As I began work on the second draft, I took a long look at Karen, focusing primarily on the “do-gooder” aspect of her personality. The “do-gooder” aspect explained why she spent so much time working at the homeless shelter and on the streets, so much so that she seemed to have no personal life at all. But the question that occurred to me was, why is she so driven? What is there about her work, other than the charitable aspect, that makes her go beyond any normal sense of commitment? 

After thinking it over for a while, I came up with a backstory that filled in those questions. (I won’t mention it here so as not to spoil anything for potential readers or listeners.) As I incorporated that backstory into the main story, it became a lot clearer, and I hope a lot more believable, as to why she does the things she does, and takes the risks she takes, rather than go out and live a normal young woman’s life. 

Once I got this particular aspect of her character fleshed out, it not only gave me some control in terms of Karen but also allowed me to draw a connection between her and another, slightly less important, character that required little more than a name change to fully connect. (Again, being vague so I don’t spoil too much.)

The big takeway, that I’m guessing most fiction writers figure out sooner or later (hopefully sooner than I did), is that you have to have reasons why characters act as they do beyond the fact of the plot requiring it. Once you get those reasons and motivations figured out, it becomes a whole lot easier to manage the characters.

There will still be times, as almost every fiction writer can attest, when they will veer off into unexpected directions and actions, necessitating a course correction for the manuscript overall, but those corrections will more likely make sense in terms of the characters driving the plot, rather than the other way around.

They kept to the shadows so no one would know they existed, and preyed on the nameless who no one would miss. Where did they come from, and who was protecting them? In a city that had seen every kind of savagery, they were something new, something more than murderous. And one woman who had thought she had lost everything there was to lose in life would soon find that nothing could possibly prepare her for what would come when she entered their world.

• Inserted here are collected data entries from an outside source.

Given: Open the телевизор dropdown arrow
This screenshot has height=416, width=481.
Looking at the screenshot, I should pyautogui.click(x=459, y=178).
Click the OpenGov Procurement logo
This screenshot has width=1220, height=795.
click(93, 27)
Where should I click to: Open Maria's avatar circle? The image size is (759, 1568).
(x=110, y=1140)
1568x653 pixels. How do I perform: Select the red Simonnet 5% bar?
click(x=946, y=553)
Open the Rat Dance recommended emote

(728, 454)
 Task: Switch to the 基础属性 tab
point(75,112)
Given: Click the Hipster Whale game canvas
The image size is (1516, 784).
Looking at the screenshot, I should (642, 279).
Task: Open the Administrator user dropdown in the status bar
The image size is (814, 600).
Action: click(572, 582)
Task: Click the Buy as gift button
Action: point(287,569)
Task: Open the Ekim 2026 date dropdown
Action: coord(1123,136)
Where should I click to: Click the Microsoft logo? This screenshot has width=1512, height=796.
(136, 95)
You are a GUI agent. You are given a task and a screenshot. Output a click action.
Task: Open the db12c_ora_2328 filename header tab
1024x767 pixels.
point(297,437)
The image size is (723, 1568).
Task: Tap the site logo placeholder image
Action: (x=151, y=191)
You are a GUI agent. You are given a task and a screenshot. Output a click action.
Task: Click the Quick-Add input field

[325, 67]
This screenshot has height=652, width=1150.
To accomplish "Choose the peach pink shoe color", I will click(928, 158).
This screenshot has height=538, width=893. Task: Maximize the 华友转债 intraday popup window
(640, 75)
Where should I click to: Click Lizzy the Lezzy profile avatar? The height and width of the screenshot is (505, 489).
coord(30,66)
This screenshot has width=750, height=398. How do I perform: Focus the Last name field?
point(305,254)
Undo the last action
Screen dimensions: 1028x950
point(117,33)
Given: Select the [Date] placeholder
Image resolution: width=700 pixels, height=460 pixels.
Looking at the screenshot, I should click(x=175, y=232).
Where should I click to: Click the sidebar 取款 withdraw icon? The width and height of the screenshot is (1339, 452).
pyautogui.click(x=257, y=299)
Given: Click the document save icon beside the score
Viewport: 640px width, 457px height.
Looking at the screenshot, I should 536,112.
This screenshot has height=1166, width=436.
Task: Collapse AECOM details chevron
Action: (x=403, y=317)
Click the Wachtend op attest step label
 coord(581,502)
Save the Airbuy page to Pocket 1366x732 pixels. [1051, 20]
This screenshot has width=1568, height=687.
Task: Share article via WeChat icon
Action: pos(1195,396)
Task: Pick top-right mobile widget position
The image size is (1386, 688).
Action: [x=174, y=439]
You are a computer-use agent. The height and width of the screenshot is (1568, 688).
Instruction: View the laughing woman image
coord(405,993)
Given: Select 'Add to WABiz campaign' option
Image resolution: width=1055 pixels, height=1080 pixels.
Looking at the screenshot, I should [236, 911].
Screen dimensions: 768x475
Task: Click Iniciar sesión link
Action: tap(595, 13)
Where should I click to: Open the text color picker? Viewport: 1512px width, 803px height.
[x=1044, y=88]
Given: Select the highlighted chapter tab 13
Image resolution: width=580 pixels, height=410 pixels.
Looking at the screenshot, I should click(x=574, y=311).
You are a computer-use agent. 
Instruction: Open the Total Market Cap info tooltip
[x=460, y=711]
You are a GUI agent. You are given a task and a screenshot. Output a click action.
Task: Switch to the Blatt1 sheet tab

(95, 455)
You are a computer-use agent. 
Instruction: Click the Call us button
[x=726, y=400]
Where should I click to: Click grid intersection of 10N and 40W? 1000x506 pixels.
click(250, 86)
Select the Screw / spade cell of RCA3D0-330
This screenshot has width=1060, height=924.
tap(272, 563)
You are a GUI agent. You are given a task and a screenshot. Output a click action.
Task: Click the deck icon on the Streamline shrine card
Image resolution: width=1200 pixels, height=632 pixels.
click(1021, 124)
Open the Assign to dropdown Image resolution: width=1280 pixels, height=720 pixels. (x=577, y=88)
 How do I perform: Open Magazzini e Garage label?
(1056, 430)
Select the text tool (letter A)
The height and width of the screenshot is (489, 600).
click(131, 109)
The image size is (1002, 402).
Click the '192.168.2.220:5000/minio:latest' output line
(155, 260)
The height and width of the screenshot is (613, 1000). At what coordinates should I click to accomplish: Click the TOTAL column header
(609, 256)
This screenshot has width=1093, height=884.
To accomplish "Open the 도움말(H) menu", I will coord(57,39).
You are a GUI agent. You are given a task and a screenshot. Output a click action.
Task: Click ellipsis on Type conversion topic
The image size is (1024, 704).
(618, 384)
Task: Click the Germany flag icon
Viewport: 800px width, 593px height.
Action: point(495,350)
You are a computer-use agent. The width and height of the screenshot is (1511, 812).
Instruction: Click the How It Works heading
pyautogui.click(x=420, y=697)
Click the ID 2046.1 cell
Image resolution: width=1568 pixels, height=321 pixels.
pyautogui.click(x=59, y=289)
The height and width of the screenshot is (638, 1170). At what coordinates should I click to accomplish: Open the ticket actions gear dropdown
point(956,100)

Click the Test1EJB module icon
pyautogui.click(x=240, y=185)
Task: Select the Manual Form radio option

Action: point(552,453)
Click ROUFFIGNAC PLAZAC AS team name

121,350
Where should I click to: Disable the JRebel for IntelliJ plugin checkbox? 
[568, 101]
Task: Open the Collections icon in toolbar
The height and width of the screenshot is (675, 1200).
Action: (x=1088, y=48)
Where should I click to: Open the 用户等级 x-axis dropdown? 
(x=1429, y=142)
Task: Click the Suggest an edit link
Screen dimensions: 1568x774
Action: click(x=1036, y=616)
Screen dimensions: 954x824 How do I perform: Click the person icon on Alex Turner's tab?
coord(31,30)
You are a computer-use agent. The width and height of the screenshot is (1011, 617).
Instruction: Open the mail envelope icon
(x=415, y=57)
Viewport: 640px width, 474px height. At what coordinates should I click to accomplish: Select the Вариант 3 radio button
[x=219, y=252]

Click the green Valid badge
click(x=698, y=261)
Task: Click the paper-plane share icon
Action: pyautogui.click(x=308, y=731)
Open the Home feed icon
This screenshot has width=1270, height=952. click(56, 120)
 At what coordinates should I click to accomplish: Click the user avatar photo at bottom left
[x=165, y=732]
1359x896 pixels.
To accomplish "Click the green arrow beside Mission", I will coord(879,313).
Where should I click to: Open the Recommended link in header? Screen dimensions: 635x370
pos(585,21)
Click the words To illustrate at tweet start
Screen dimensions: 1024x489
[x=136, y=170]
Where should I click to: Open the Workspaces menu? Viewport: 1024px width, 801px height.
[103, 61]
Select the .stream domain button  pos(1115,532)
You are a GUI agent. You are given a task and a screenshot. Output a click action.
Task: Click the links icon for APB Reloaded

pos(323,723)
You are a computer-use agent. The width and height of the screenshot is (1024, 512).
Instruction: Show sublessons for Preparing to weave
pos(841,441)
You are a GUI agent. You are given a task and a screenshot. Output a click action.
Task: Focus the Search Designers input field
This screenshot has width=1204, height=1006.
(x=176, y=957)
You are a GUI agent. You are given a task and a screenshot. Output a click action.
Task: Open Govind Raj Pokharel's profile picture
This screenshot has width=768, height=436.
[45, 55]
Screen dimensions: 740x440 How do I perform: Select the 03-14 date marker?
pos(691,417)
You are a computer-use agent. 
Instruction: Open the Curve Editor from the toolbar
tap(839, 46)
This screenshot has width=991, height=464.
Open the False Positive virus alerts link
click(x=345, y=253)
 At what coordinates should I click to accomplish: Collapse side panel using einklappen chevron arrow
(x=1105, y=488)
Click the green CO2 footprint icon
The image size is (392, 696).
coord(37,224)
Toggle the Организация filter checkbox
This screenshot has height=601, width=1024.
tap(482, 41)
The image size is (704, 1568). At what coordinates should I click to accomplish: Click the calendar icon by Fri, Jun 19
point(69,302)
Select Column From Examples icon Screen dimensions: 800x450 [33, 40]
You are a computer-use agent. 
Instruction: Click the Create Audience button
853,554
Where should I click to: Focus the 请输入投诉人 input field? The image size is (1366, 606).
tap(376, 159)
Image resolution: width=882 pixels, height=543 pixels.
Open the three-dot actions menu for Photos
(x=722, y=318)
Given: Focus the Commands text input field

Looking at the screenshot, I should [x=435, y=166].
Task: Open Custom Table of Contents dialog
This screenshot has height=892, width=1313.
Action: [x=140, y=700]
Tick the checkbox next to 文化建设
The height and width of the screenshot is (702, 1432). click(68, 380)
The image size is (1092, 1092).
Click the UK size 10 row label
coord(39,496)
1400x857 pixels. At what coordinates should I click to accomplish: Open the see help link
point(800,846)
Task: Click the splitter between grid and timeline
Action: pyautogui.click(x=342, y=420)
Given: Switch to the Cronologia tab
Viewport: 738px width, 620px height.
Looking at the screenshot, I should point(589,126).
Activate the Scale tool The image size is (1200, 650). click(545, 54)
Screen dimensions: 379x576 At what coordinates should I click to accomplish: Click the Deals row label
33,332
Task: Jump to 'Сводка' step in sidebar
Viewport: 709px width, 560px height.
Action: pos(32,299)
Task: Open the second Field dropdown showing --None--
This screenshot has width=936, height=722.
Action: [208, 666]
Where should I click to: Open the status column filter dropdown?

Click here to hear the excerpt

A retired high-school teacher and former college instructor, Kevin R. Doyle is the author of four novels in the Sam Quinton mystery series, all published by Camel Press. He’s also written four crime thrillers, including And the Devil Walks Away and The Anchor, and one horror novel, The Litter, along with numerous short horror stories published in small magazines over the years. The first Quinton book, Squatter’s Rights, was nominated for the 2021 Shamus award for Best First PI Novel. A lifelong Midwesterner, Doyle currently resides in Missouri and has loosely based the city of Providence in the Quinton books on Columbia.

Kevin R. Doyle will award a $10 Amazon/BN GC to a randomly dawn winner.


  1. Thank you for hosting today - it's appreciated.

  2. This looks very interesting. Thanks for sharing.

  3. Good morning. As always, thanks for taking part in my tour.

  4. Great excerpt and giveaway. :)

  5. I enjoyed the guest post. This story sounds really good.

    1. Marcy, glad you enjoyed it. Hope you enjoy the story as well.